Well, I wrote an article a while back when I had started to think about disaster recovery, and had intended to follow it up shortly after. Work pressures and other things made sure I wasn't able to pursue the DR process. You can read up on the first part here:
As of the past 2 months, I have started to get things in motion, so this article will be about what I think should be considered for organising yourself for DR, as well as what you should consider for testing your DR restores.
First up would be an accurate document outlining your backup environment. I work for an outsource for a number of clients, and over the period of 6 weeks, I drew up a document outlining our various clients backup environments. This included what software was running on what server (make/model/IP), and what all was backed up. My reasoning behind this was to get sign-off. On a number of occasions I had to restore data that was not in the standard location, and hence not on a backup. Documenting what data is being backed up and how covers you in the event of having to recover all data.

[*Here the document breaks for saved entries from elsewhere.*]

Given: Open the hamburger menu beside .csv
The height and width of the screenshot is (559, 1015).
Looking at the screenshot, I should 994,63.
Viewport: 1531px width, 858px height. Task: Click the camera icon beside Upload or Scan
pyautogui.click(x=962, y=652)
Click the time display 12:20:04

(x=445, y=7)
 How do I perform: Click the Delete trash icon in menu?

This document would also be a work-in-progress document, subject to any changes. Furthermore, it allows me to show any of our clients what we're protecting for them. Anything that needs to be added/removed would be done after looking through their respective section. It IS a long-winded process to manage, but if done correctly, is an immediate indication for you and your clients of what’s going on in their environment.
The next thing…what to restore too? There would be numerous ways to do this, depending on your infrastructure, and your budget. If you lots of cash to throw at DR, you can set up a nice environment. Similarily, you can get away with restoring to a removable drive, and using that as proof of being able to restore any data. Data would be a normal redirected restore, while Exchange can be duplicated to disk for example.

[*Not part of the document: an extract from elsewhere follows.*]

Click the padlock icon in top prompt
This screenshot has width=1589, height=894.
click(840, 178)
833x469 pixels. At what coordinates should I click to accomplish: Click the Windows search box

At the very least invest in a large external drive. Restoring data is easy enough, and you’ll be generating logs to show that this was possible. A number of auditing firms require proof in the form of the logs themselves, and some are happy with a spreadsheet showing when, and how, this was done.

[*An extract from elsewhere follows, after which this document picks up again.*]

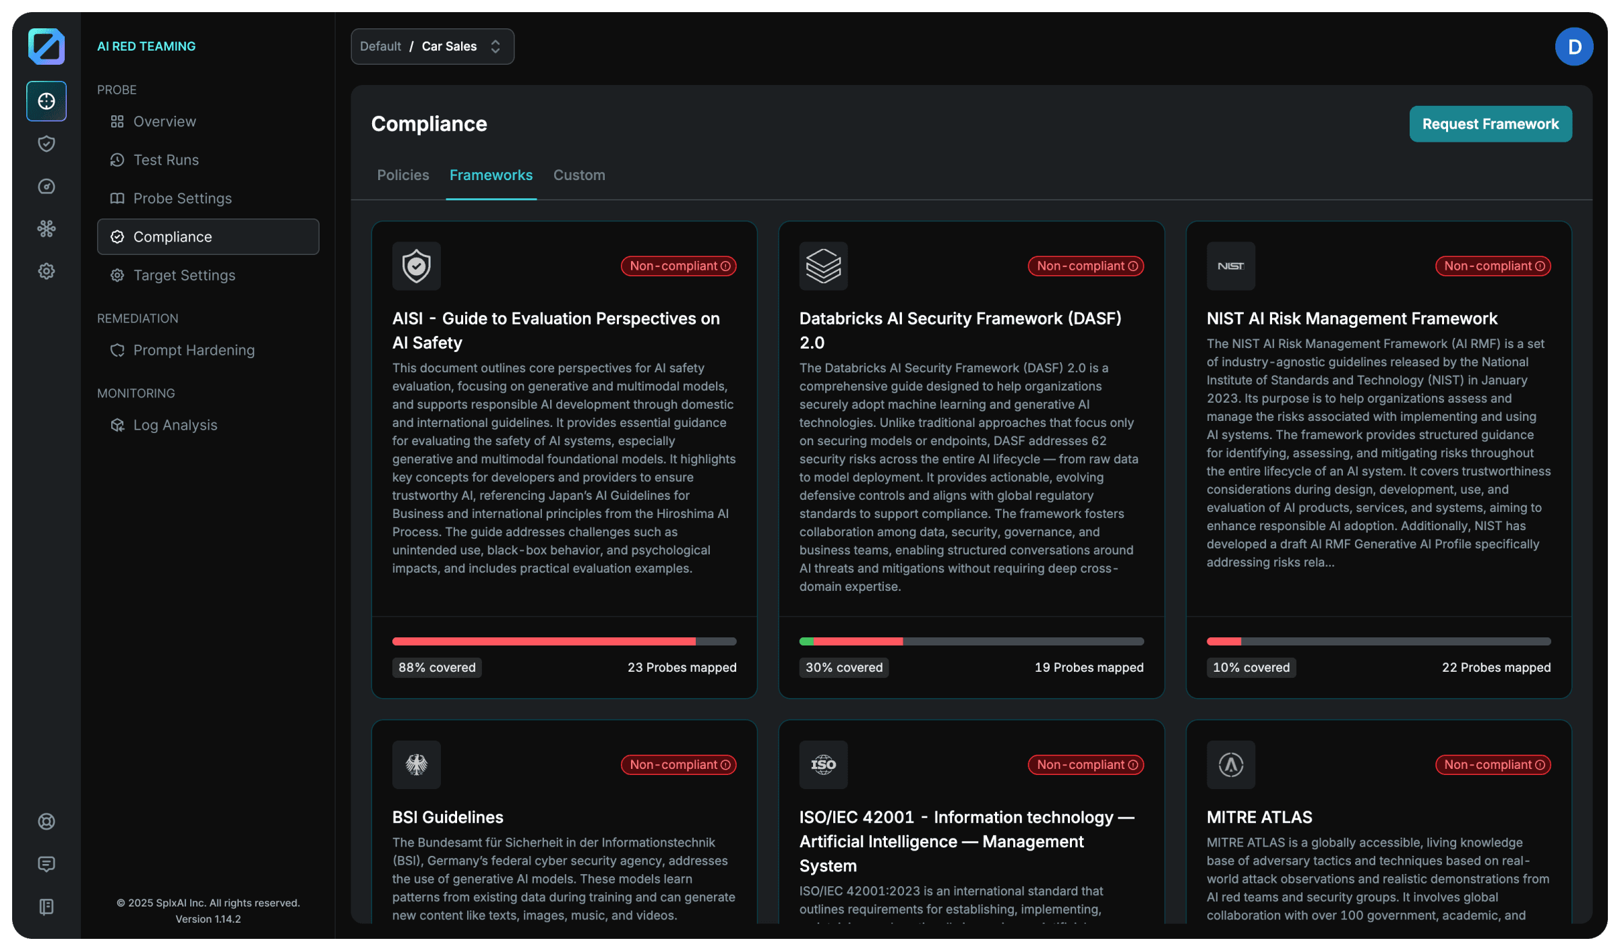Open the settings gear icon in sidebar
1620x951 pixels.
pos(46,270)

At the very top end, you can consider extra storage if you run large arrays, you can pop in extra disks. Again this can be used for restoring normal data, or recreating VMs if need be.
The choice of hardware to restore to would be entirely up to you…
Lastly…what to restore? What would be most important to your company? What would your company lose out on the most if a particular system/set of data was down for any length of time?
You need to consider what to restore very carefully. A lot of companies cannot do without Exchange being down for too long. Being down for any length of time costs money.
From this perspective, it would be wise to restore the systems you can. For a file and print server, restore user data, application data, company data etc. and check that the files restored correctly and successfully, and that the permissions were restored too. No sense in not checking permissions, and ending up in a situation where everyone has access to company-sensitive data.
At the same time, you can restore either a couple of individual items in Exchange to live mailboxes or a test mailbox; duplicate to disk and bring online on another Exchange server; or restore into an RSG. This will prove Exchange restores work.
How often? Depends on what auditing requirements are. It can be every month, every quarter, or every year. Find out what your company, or the auditors require.
From my side, I’ve got a 96 page document listing everything in the selection lists of my media servers. At any stage I can go back to this and check and make changes. I’ve given the various companies we have in our outsource, their specific sections so that they are aware of what gets done.
I will be implementing a regular quarterly restore test across the board this year, documenting what was restored, and the outcome. I am keeping track of this in a spreadsheet per client, as well as having a working document of normal work-related restores that come across my way outside of my DR testing.
Restores testing will be done on data (randomly selected from anything), along with Exchange data (both duplicating the entire Information Store to disk, and individual mailboxes/items) and SQL (a redirected restore of the production Navision DB at a client to a standby server). This will hopefully satisfy the auditors and companies, and prove my backups are healthy!